Held: (1) There was substance to the argument that there had been insufficient inquiry. The coroner had taken a narrow view of the scope of the inquest and had been satisfied that his duty to address the question of how D came to die was discharged by establishing that it was due to a fatal dose of fentanyl. He had identified the central question, namely how D came to have such a high concentration of fentanyl in his blood, but failed to investigate the answer to it, apparently on the basis that the question could not be answered other than by making the assumption that D had come into possession of an additional supply from an unknown source. There was no basis for such an assumption. A full and proper investigation into the means by which D died would have involved investigating in particular whether the quantity of fentanyl prescribed and apparently used could have been fatal in certain circumstances and, if so, whether such circumstances were present. If that quantity could have been fatal, it would have been necessary to inquire into how and why D was repeatedly prescribed fentanyl. It might well be that, had the coroner been aware of the further information regarding fentanyl, he would have appreciated that it might have been possible to answer the central question and taken a different view as to the scope of the inquiry. There had been an insufficiency of inquiry and there was the possibility of a conclusion of accidental death if a further inquest was held, R v HM Coroner for North Humberside and Scunthorpe Ex p Jamieson [1995] QB 1 CA (Civ Div), and R v HM Coroner for Inner London West District Ex p Dallaglio [1994] 4 All ER 139 CA (Civ Div) applied.

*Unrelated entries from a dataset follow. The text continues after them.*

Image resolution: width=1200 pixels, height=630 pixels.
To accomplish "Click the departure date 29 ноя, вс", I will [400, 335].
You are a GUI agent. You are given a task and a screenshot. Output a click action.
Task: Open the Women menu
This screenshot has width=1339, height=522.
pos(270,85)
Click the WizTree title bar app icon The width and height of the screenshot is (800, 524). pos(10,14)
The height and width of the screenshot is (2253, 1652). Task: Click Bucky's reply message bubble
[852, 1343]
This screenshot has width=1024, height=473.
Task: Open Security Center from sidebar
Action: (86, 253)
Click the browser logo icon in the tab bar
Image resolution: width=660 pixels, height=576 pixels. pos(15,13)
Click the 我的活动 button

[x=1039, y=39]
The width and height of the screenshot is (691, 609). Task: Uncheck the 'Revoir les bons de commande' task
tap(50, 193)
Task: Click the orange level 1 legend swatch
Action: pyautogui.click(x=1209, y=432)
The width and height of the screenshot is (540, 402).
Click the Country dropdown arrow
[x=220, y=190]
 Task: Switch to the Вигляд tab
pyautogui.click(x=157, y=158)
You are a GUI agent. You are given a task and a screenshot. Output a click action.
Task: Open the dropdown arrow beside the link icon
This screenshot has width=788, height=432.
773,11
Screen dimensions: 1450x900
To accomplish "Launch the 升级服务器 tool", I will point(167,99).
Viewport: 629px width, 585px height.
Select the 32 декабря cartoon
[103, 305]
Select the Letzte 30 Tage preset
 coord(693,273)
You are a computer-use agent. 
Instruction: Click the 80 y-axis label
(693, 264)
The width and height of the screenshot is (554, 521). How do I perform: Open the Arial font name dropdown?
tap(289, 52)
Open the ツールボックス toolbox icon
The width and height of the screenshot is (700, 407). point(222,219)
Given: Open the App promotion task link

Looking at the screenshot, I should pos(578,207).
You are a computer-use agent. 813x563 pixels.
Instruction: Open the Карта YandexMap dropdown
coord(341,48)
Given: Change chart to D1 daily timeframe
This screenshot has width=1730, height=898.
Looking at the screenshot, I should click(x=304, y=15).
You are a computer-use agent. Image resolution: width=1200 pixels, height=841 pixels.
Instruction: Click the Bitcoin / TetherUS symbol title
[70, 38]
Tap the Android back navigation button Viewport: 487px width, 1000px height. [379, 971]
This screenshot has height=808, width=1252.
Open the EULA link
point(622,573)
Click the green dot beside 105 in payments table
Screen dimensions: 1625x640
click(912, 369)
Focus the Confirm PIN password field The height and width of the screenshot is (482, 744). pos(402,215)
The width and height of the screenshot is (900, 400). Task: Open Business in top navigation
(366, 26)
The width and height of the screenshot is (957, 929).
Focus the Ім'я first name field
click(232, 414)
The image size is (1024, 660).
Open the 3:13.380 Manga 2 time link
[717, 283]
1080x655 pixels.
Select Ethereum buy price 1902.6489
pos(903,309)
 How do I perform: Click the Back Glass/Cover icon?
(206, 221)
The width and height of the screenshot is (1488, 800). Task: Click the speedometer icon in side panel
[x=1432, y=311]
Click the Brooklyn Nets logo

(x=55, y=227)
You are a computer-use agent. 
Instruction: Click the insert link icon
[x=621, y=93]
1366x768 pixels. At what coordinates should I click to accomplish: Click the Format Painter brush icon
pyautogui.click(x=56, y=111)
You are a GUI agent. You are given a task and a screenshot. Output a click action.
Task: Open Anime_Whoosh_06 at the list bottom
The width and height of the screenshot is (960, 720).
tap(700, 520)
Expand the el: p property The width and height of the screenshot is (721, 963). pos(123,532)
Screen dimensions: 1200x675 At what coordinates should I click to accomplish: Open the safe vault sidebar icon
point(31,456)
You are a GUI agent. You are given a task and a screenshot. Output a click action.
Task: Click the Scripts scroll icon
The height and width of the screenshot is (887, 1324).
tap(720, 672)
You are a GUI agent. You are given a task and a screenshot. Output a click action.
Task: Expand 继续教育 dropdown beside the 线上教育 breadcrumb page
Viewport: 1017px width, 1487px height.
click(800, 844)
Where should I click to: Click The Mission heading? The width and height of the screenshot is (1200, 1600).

(2) In the light of the further information regarding fentanyl, there was a wider public interest in a full inquiry into the means by which D had died. Such an inquiry would address a number of issues. In particular, the degree to which the medical profession at large was alive to the possible danger to life presented by the prescription of fentanyl. Also, the circumstances in which D came to be given repeat prescriptions over a very short period of time, apparently on demand, and in the case of the out-of-hours services, without reference to D’s medical records, were of obvious public concern. Although those issues had been addressed in the investigation by the PCT, that investigation had not been conducted in public. It was necessary in the interests of justice that another inquest should be held. The scope of that inquest would be for the presiding coroner to determine and, although it would also be a matter for the coroner, it appeared that the further inquest should be held with a jury. The inquisition was quashed and a further inquest ordered.

Application granted.

Nicholas R D Brown (instructed by Colemans-ctts) for the applicant; Paul Matthews (solicitor-advocate) (instructed by Withers) for the respondent.